Tiró el cigarrillo a medio fumar al suelo, como si se hubiese hartado de él. En ciertas situaciones, Deborah resultaba mucho más sensible que Emily, y recordé que siempre se me olvidaba -deslumbrado por su desenvoltura y aire desenfadado- lo fácil que resultaba herirla en sus sentimientos.

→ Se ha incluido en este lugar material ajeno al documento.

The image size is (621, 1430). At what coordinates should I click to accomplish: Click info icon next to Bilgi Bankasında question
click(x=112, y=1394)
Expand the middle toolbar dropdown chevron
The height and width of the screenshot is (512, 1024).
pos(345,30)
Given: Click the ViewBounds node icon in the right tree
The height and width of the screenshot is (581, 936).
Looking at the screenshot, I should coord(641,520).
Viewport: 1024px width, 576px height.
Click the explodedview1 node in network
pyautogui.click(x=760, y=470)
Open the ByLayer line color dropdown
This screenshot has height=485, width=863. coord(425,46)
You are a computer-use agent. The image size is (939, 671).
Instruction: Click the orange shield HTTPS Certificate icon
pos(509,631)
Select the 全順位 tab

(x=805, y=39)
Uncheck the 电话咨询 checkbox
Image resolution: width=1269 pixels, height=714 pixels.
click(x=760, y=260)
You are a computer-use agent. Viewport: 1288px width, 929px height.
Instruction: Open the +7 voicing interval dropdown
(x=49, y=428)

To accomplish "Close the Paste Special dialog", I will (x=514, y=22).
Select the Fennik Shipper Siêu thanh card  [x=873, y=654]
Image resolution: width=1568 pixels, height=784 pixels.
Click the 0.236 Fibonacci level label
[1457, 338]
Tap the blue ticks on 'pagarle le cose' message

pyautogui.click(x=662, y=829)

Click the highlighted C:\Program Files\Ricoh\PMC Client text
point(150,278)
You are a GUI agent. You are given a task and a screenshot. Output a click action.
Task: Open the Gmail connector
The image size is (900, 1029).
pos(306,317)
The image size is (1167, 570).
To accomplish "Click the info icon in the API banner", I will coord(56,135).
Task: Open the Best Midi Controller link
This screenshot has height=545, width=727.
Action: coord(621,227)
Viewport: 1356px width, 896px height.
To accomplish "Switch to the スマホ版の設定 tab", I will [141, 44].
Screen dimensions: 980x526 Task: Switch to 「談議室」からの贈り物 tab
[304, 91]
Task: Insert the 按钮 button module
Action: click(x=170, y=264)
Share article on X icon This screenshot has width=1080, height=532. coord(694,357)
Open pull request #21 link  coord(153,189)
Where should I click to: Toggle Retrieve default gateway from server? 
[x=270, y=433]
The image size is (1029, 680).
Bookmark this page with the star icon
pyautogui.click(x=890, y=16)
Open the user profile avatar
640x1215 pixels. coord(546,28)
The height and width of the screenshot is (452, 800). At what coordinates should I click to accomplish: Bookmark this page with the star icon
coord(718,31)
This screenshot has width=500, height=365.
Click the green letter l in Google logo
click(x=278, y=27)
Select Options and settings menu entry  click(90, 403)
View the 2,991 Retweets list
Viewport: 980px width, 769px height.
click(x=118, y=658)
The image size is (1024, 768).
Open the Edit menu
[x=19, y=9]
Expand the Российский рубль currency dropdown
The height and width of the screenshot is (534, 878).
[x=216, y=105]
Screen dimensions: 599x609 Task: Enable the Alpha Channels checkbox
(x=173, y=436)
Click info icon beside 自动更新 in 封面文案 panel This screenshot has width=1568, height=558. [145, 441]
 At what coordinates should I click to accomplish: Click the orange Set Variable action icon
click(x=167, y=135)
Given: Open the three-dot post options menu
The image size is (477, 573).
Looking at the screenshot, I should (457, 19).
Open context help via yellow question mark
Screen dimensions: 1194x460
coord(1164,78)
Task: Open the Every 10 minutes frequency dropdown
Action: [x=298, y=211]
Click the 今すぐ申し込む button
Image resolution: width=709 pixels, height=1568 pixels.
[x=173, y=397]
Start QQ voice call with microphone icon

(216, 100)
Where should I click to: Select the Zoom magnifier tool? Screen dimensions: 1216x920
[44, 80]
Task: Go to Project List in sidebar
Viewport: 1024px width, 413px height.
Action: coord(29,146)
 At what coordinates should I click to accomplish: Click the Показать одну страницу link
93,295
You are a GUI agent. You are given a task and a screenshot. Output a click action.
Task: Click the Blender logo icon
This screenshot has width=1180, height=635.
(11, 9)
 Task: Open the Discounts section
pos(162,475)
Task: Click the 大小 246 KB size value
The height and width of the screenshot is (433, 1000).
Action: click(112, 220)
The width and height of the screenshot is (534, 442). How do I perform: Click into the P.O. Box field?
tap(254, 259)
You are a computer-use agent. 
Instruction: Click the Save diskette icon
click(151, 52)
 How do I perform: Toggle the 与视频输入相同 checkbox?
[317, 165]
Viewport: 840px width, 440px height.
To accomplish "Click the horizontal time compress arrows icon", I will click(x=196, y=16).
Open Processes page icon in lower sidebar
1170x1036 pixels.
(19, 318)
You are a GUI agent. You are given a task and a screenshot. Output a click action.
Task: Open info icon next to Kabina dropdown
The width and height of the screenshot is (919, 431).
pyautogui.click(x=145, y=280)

Apagué el cigarrillo por ella, aplastándolo con el pie.

– ¡Qué caballero! -dijo-. Bueno, vale, así que no te ha dejado entrar en el lavabo.

– Ni siquiera se ha dignado a dirigirme la palabra.

– ¿No ha abierto la boca?

– No, pero la verdad es que sólo he esperado veinte minutos.

– ¿Y después has salido para orinar aquí fuera?

– Sí -dije, y me dirigí hacia un árbol cercano que, tras una meticulosa inspección, me pareció aceptablemente marchito-. ¿Me disculpas?

– ¿Puedo verte la salchicha?

– Claro. -Me coloqué detrás del árbol y me bajé la cremallera-. ¿Tienes un bolígrafo?

– No, ¿por qué?

– Quiero dibujarle una cara en la punta para enseñártela.

– ¿Los gusanos tienen cara?

– Vas a conseguir que me deprima.

– Doc -dijo Deborah-, ¿cuántas veces has estado casado?

– Tres.

– Tres. Igual que yo.

– Igual que tú.

– Y apuesto a que las engañaste a todas.

– ¡Oh! Más o menos.

– ¿Y yo soy la persona peor dotada para juzgar el carácter de los demás con la que te has topado?

– Ajá -dije. Acabé la operación, me subí la cremallera y salí de detrás del árbol-. Bueno, y aparte de pensar en monos, ¿qué estabas haciendo aquí, Deb? ¿Emprendías la huida de Egipto?

– Oh, no lo sé. Daba una vuelta alrededor del establo, mirando debajo de las boñigas de vaca.

– ¿Buscas setas? -Asintió-. ¿Has encontrado alguna? -Asintió de nuevo-. ¿Te las has comido? -Me miró de hito en hito, con los ojos muy abiertos, iluminados por la escasa luz del atardecer, y el rostro inexpresivo-. ¡Por Dios, Deb, es una locura!

Me dio un suave puñetazo en el brazo y sonrió jovial.

– Te he asustado, ¿eh? -Metió la mano en uno de los bolsillos del vestido y sacó un sucio puñado de escuálidas setas grisáceas-. De momento me he limitado a guardarlas, por si las cosas se ponen realmente insoportables.

Se las volvió a guardar en el bolsillo y del otro sacó un paquete de cigarrillos. Cuando podía encontrarla, fumaba una repugnante marca coreana sin filtro llamada Chan Mei Chong, que costaba el doble que un paquete de cigarrillos americanos y olía a piel de cerdo chamuscada.

– Cuando ayer vi a Emily -encendió el cigarrillo sin apartar su intensa y bizca mirada de la llama-, supe que tenía alguna cosa que contarme. Ya sabes que en esos casos toda su cara parece replegarse alrededor de su nariz.

– Ajá.

– Pensé que iba a decirme que estaba embarazada.

– ¡Qué curioso! -dije, con un tono ligeramente apagado.

– ¿Qué es curioso?

– Nada.

– Dímelo.

Llegados a este punto, debo decir que no confiaba en absoluto en Deborah y no tenía ninguna razón para pensar que ella confiase en mi. Siempre que estábamos juntos a solas, como entonces, notaba que ambos nos sentíamos incómodos -nos dábamos abundantes puñetazos, nos insultábamos y nos balanceábamos ahora sobre un pie, ahora sobre el otro, contemplando cómo el humo salía de nuestras bocas-, debido a motivos de índole en parte sexual y en parte social, pero que mayormente tenían que ver con nuestro conocimiento de los más íntimos secretos del otro, a pesar de no haberlos compartido jamás. En otras palabras, era mi cuñada.

– La mujer en cuestión -dije al cabo de un rato, con un hondo suspiro-, ésa de la que nunca le has dicho nada a Emily…

Frunció los labios y expulsó una gran bocanada de humo en dirección a Pittsburgh.

– La rectora.

– Está embarazada.

– ¡Joder! ¿Y Emily lo sabe?

– Todavía no -dije-. Yo mismo acabo de enterarme. Digamos que es la razón por la que he venido.

– ¿Qué? ¿Piensas anunciarlo durante la cena?

– Lo pensaré.

Meneó la cabeza, me miró un instante y apartó la vista. Se quitó una brizna de tabaco del labio inferior.